Gueorguieva believed the account number on the cheque was current, but told CBC her husband had done all the couple's banking when he was alive.
In spite of her husband's death, Gueorguieva pressed on with the couple's lifelong dream of taking their grandchildren on a tour of Bulgaria, the country they left in 1990.
It was there, where she sprinkled her husband's ashes on the soil of their homeland, that Gueorguieva discovered she was running out of money.
A photograph of Gueorguieva's late husband Gintcho sits in her dining room. (Stu Mills/CBC)
Bank 'recycled' account
When she returned home to Ottawa, Gueorguieva made the first of many visits to her CIBC branch in the Train Yards shopping district where she received some baffling news about the void cheque she'd provided.
"They tell me this account does not exist anymore," she recalled.
Gueorguieva was shocked to learn that the account number on the void cheque she'd provided to set up her pension deposits had been "recycled" by the bank around the time CIBC moved its branch from a plaza at the corner of Conroy Road and Lorry Greenberg Drive to the new location at Train Yards.
Gueorguieva's former CIBC branch at Conroy Road and Lorry Greenberg Drive. (Stu Mills/CBC)

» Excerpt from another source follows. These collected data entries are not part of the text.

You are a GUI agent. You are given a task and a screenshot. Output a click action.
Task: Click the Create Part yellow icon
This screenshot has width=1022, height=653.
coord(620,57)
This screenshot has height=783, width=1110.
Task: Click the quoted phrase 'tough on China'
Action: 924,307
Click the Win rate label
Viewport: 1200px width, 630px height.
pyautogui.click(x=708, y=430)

There was more startling news. CIBC told Gueorguieva that five cheques from her pension income had been deposited into a stranger's account, and that customer had chosen not to return the money.
The bank told her it was able to recover the three most recent deposits because she'd caught the mistake within a 90-day complaint period.
But two months' worth of payments totalling $1139.71 — money paid out while she was mourning her husband in Bulgaria — could not be recovered, and Gueorguieva was told she'd need to take the other customer to court to get it back.
"It's very strange for me, and confusing," she said.
Had to borrow money
Gueorguieva said she defaulted on credit cards and borrowed from close friends and family to buy groceries and pay bills.
CIBC staff at the Train Yards branch declined to answer CBC's questions about Gueorguieva's predicament.
Michel Thellend, a paralegal working on Gueorguieva's behalf, filed a complaint with the bank using its internal complaint process.
Thellend said the CIBC branch manager explained to him that it normally checks account numbers for "conflicts" before they're assigned to new customers.
"It appears one eluded them," Thellend said.
Photographs from a long-planned return to Bulgaria are treasured memories in Gueorguieva's phone. (Stu Mills/CBC)
After CBC inquired with CIBC's head office about why the major bank wouldn't recognize its own role in the blunder and simply compensate Gueorguieva for the missing money, the retiree was reimbursed.
Last month she moved all of her banking to RBC.
Thellend said CIBC had been in contact with him about possible further compensation for Gueorguieva.